__Data__.
####################

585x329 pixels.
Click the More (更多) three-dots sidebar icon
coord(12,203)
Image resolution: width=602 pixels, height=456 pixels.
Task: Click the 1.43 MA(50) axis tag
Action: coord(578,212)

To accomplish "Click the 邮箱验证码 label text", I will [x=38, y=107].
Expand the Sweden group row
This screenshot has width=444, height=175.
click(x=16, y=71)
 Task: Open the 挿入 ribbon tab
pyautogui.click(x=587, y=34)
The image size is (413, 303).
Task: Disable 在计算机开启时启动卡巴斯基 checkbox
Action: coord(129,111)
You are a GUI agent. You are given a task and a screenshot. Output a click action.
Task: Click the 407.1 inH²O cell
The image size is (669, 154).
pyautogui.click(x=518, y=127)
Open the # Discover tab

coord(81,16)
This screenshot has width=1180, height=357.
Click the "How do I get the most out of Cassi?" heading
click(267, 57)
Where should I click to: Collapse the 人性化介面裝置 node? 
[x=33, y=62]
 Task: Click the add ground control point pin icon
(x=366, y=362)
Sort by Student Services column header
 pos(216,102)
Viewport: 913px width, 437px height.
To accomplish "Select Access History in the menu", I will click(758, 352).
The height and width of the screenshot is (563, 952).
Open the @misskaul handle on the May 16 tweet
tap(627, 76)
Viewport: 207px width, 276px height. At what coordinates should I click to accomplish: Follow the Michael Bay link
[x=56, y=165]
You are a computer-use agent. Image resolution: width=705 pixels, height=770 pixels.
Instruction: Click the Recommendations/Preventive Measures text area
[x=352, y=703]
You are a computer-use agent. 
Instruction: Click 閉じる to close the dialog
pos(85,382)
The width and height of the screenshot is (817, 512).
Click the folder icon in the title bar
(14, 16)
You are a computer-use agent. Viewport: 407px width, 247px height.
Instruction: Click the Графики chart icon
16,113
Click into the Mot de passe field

####################

__Task to carry out__. A line qualifies when it holds the word "computer"; report all qualifying lines from the records above.

__Response__.
You are a computer-use agent. Image resolution: width=705 pixels, height=770 pixels.
You are a computer-use agent. 
You are a computer-use agent. Viewport: 407px width, 247px height.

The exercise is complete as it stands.